Brew-Hammond presents an anthology of works with a common theme of relations—which, she writes in an introduction, “obfuscate the convenient and comfortable narratives we tell ourselves about who we are” and “trounce boundaries erected by religion, class, race, and rhetoric.” The book collects short stories, essays, and poems, and the range is impressive. In the story “Lagos Wives Club,” New York–based author Vanessa Walters follows Simone, a woman who has moved from the U.K. to Nigeria with her husband and finds it difficult to fit in: “But seven years later, she still felt like a visitor. A foreign object. She would never be of this place.” Walters’ writing is nuanced and sensitive, and the story ends with a realistic sense of doubt and unbelonging. Rémy Ngamije’s subtly effective story “Fulbright” takes place on a flight to the U.S., where the Namibian narrator, a Fulbright scholar, is on his way to study at Columbia Law School. Ngamije does an excellent job balancing the student’s excitement (“I’ll have a hot dog on a corner. Bagels, burgers, soda, milkshakes—I might even watch an ice hockey game”) with his fears (“I worry I’ll be another Amadou Diallo…I don’t want to be another Black man waiting to become a white chalk outline on a curb somewhere”).
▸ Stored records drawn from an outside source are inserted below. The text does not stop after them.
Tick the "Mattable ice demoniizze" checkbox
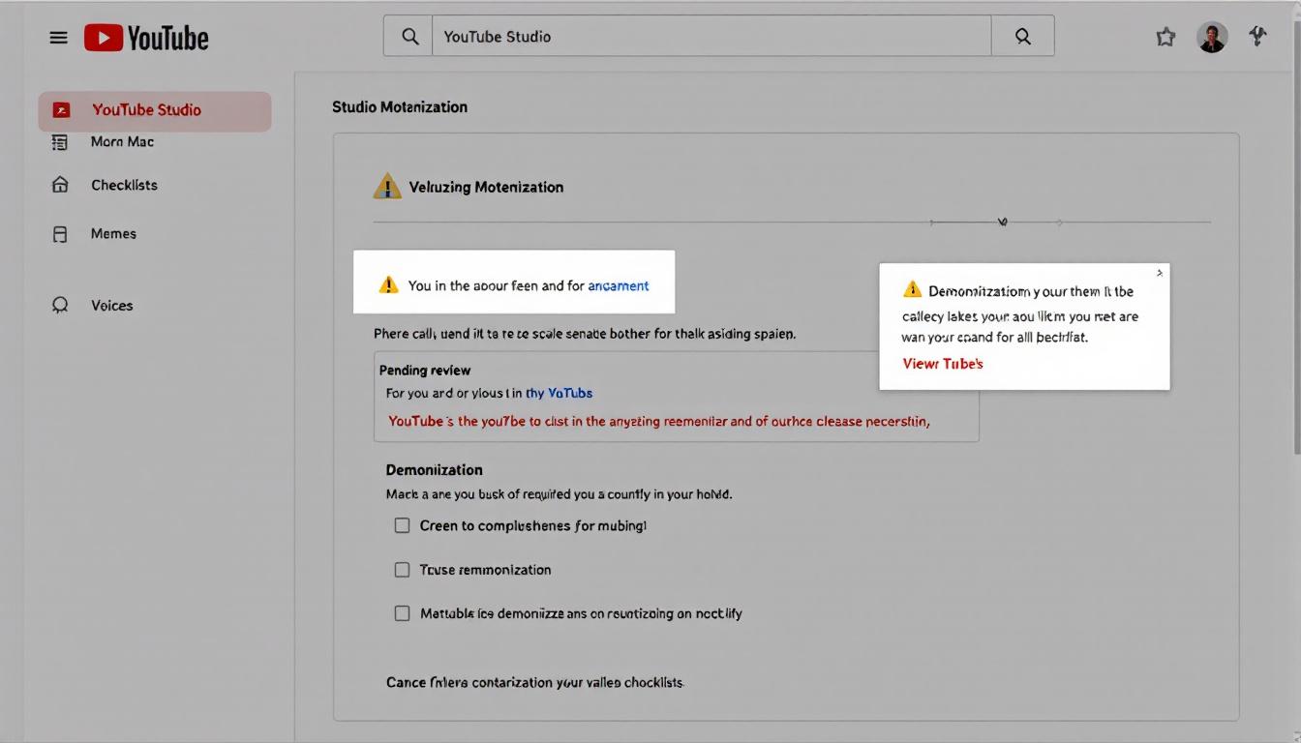 click(x=403, y=613)
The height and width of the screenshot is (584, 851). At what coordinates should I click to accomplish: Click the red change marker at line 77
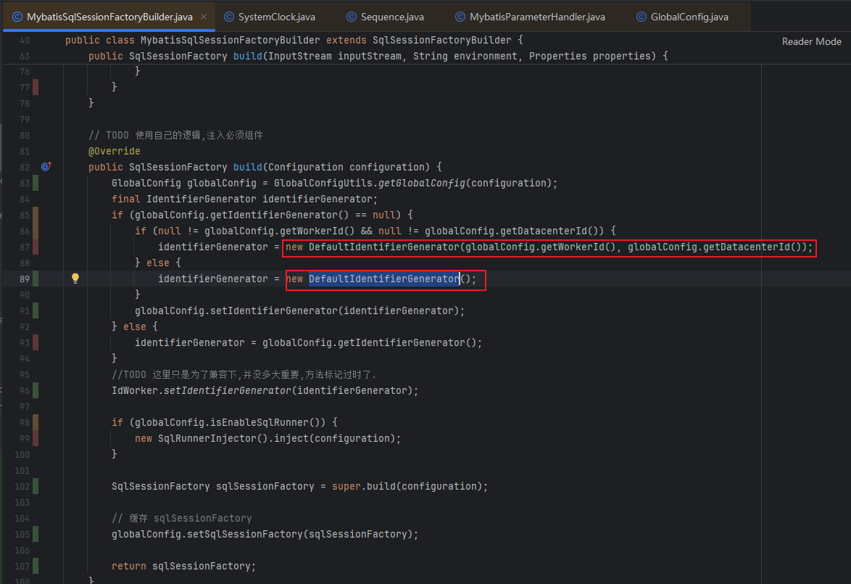pyautogui.click(x=36, y=87)
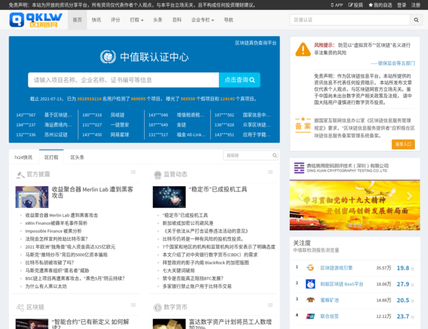Open the 监管动态 list menu icon
Viewport: 428px width, 329px height.
(270, 172)
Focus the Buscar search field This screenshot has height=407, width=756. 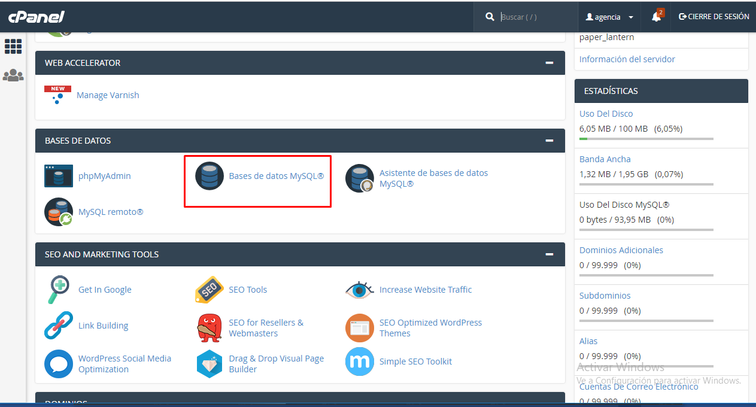[x=535, y=17]
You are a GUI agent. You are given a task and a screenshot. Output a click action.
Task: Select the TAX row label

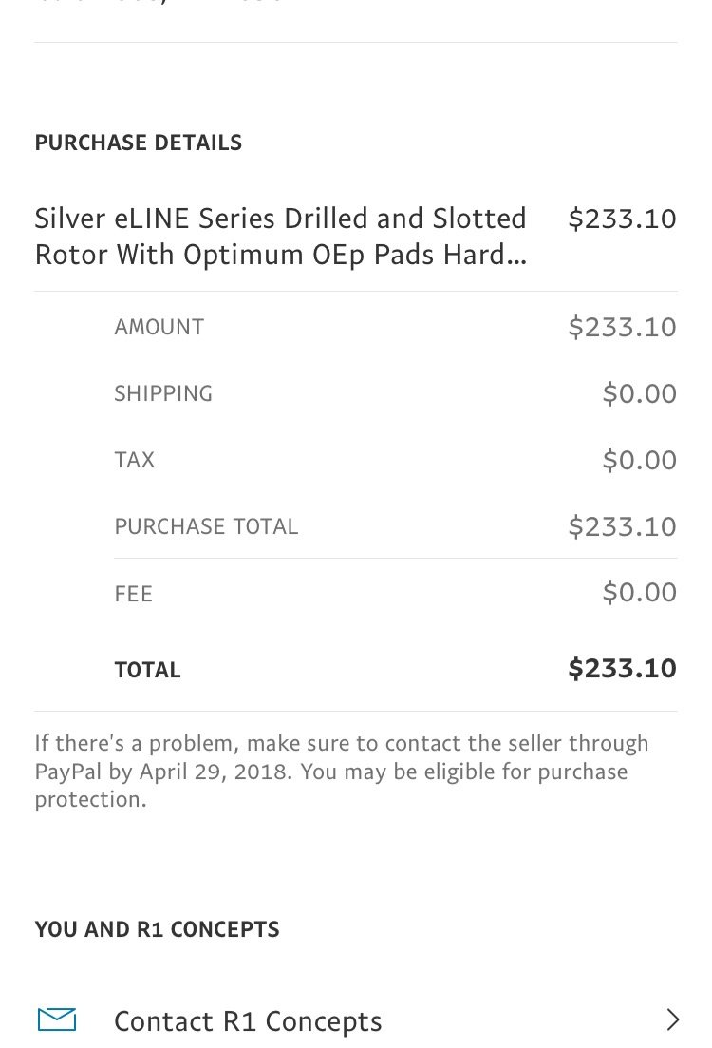click(134, 460)
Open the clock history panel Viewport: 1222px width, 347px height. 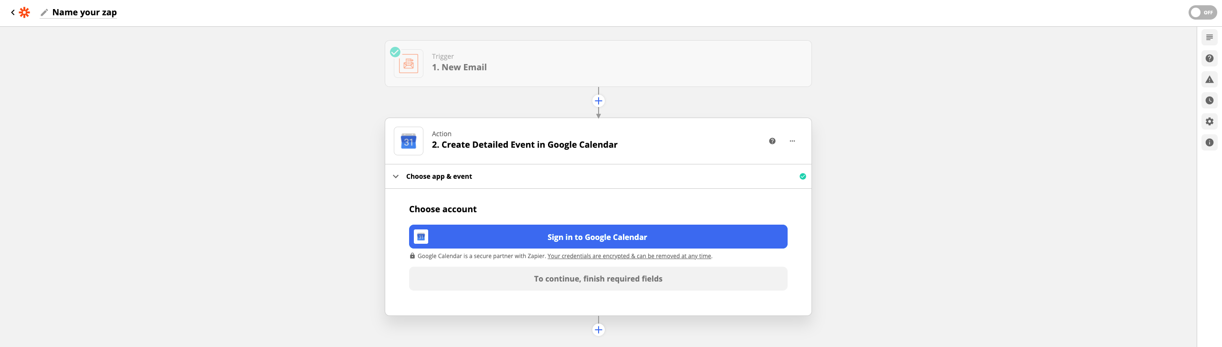point(1209,100)
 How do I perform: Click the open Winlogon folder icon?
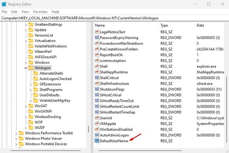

The anthology closes with a gorgeous essay-poetry hybrid from Togolese author Ayi Renaud Dossavi-Alipoeh, who reflects beautifully on the importance of language to our lives: “We live in words as we sleep in bed….We clothe every moment of our existence with them, every form of our thoughts, every fold of our brains.” Brew-Hammond is herself an excellent author—as her own contribution, a short story, proves—and she has a great eye for quality writing; every selection in the anthology is at least solid, and most are remarkable. This is an anthology that sings, a wonderful look at the relationships and connections that sustain us, give us life, make us who we are.
This smart, generous collection is a true gift.